What makes a great dataset

Now when I say great datasets, I'm talking about something pretty specific. I'm talking about datasets that are both cool and interesting. And when I say cool, I mean something that when you come across it, you say to yourself, hey, that's cool, or that's really fun. It's something that speaks to you on a deeper level, and it tends to be pretty personal. So what's cool to you might not be cool to me.

And when I say interesting, I mean that it rouses your curiosity. It makes you start asking a whole bunch of questions that you really want the answer to. If you've ever played a video game where you say to yourself just five more minutes or one more turn, and you're still playing it an hour later, this is the dataset version of that. Just one more graph.

Examples of great datasets

So some examples that I enjoy are the Duke Lemur Center dataset, which looks at ages and weights of almost 30 different species of lemur.
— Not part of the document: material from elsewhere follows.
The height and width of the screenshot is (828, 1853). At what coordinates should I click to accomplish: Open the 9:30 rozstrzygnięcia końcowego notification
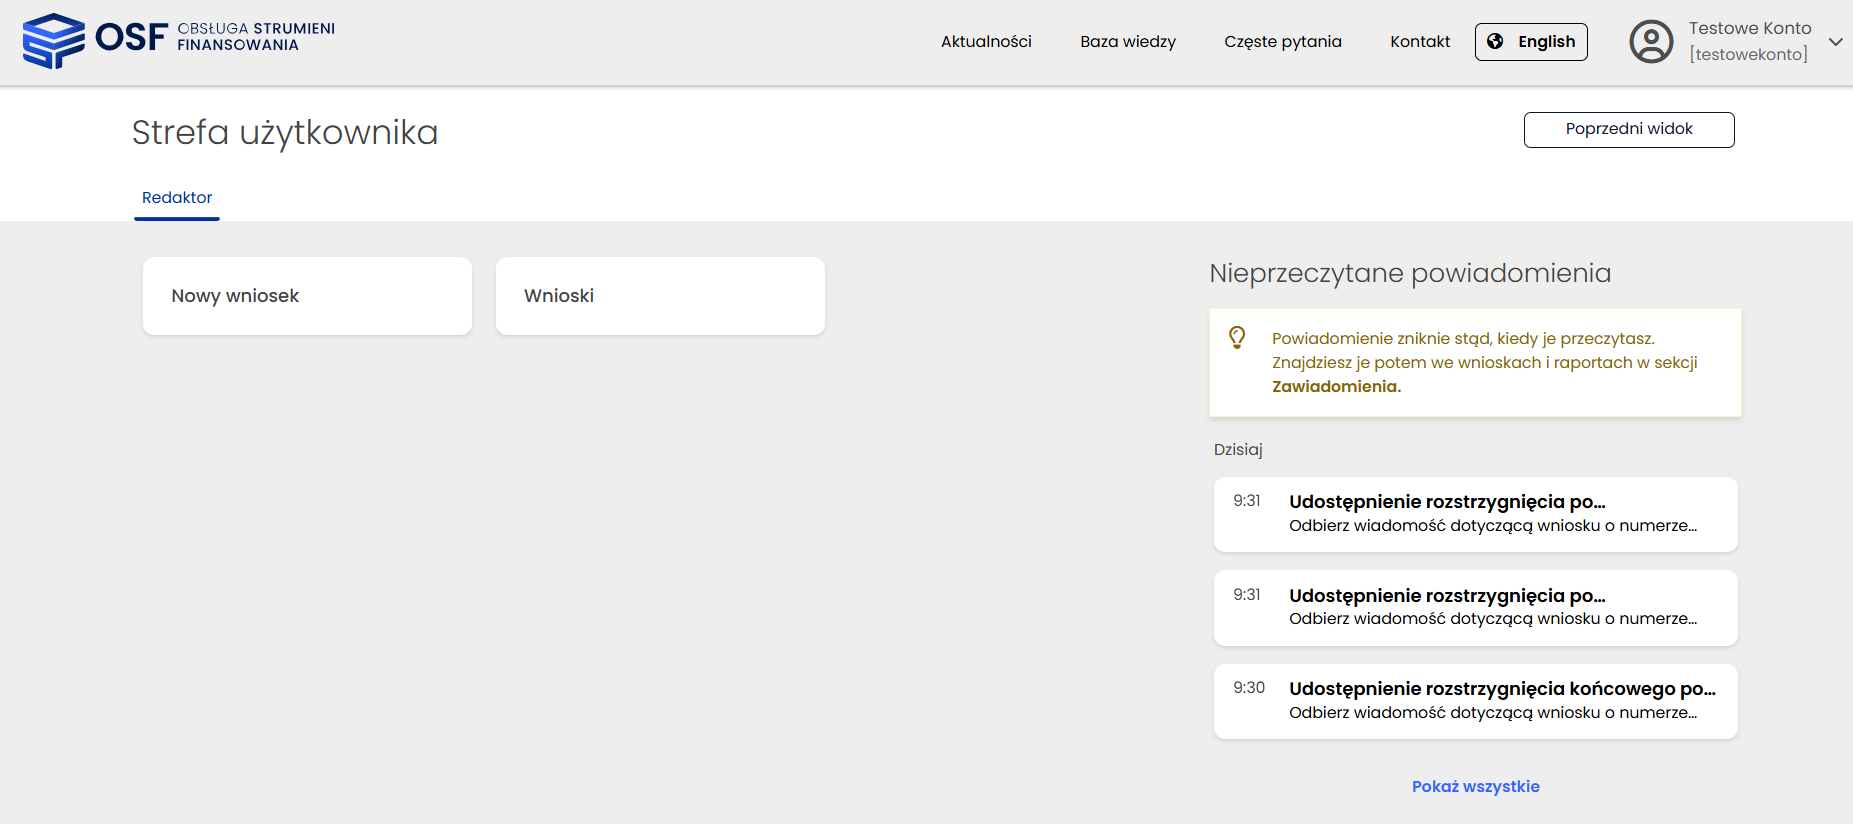1475,701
The Broadway Grosses dataset, which looks at weekly box office grosses, tickets sold, average top ticket prices of Broadway shows going back to 1985. And fictional character personalities, which I consider to be one of the all-time greatest of great datasets.
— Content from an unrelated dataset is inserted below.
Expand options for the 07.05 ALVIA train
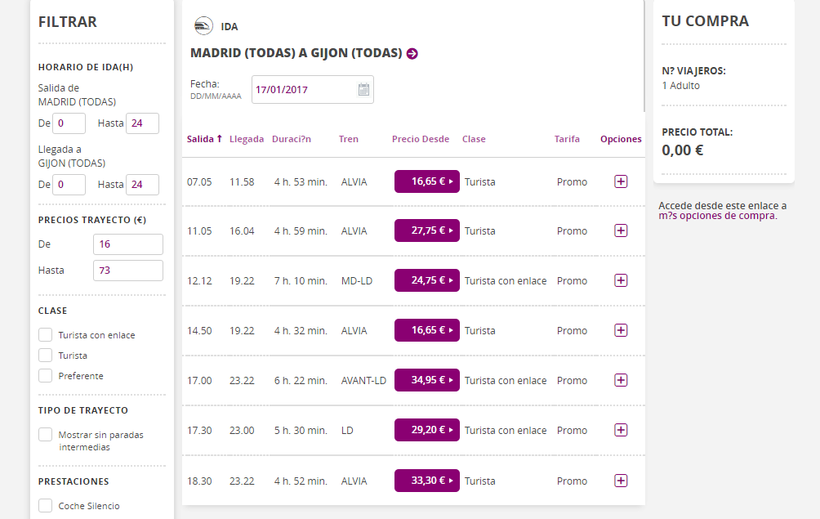 tap(621, 182)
And this one looks at personality traits of 800 fictional characters across over 250 different spectrums, such as the playful to serious spectrum, where we might find Michael Scott from The Office on the playful side and Worf from Star Trek Next Generation way over on the serious side.

And I think this is such a great dataset because I've been watching so much TV and so many movies lately that when I came across it, I thought, oh, this is so fun. It's something that speaks to something I've been spending a lot of my time doing. And I immediately had tons and tons of questions that I wanted to ask it and uncover from this dataset.
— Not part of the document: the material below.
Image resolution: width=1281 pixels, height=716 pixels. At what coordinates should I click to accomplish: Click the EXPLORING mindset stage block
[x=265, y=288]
Learning R through great datasets

One of those questions was, what are some of my favorite characters' personalities? And I put in a whole bunch of work and ended up with some graphs that looked like this, which takes the six characters from Pride and Prejudice and shows their strongest traits. So we see that Elizabeth Bennett at the top left is a treasure as opposed to trash. She's important. She has a high IQ. She's independent and beautiful and a feminist.

But to put this together, I had to learn to do a whole bunch of things I didn't know how to do before, like use custom fonts so I could get this Georgian era kind of handwriting vibe, to tweak labels using the glue and ggtext packages. I had to choose an appropriate color palette for the subject matter and adjust a ton of theme elements using ggplot2.

A second question I had was, which characters are most similar to or different than one another? And again, I put in a bunch of work and ended up with something like this, which looks at reasonable versus deranged characters plotted against rugged versus refined characters. So here we see that characters like Sandra Clegane and Jane Cobb are really similar to one another. They're deranged and rugged. And their opposites are Charlotte York from Sex and the City and Annie Edison, who are reasonable and refined.

And to do this, I had to conduct principal component analysis with tidy models because these are actually principal components. You don't find them in the data. I had to learn to add text and arrow annotations to get this graph here. And I wrote a blog post where this is an interactive chart. So I had to learn how to make an interactive chart using Plotly.

And if I can be honest with you for a moment, I never would have put this much effort, this many hours into analyzing Titanic passengers. It was because it was such a great, engaging data set where I had tons of questions that I wanted the answers to that I had the drive and the curiosity to actually get those answers and learn a whole bunch of stuff in the process.

I never would have put this much effort, this many hours into analyzing Titanic passengers. It was because it was such a great, engaging data set where I had tons of questions that I wanted the answers to that I had the drive and the curiosity to actually get those answers and learn a whole bunch of stuff in the process.

So I encourage you to get your own great data sets. And to Allison, I very respectfully that we maybe add one thing to the balloon. Thank you.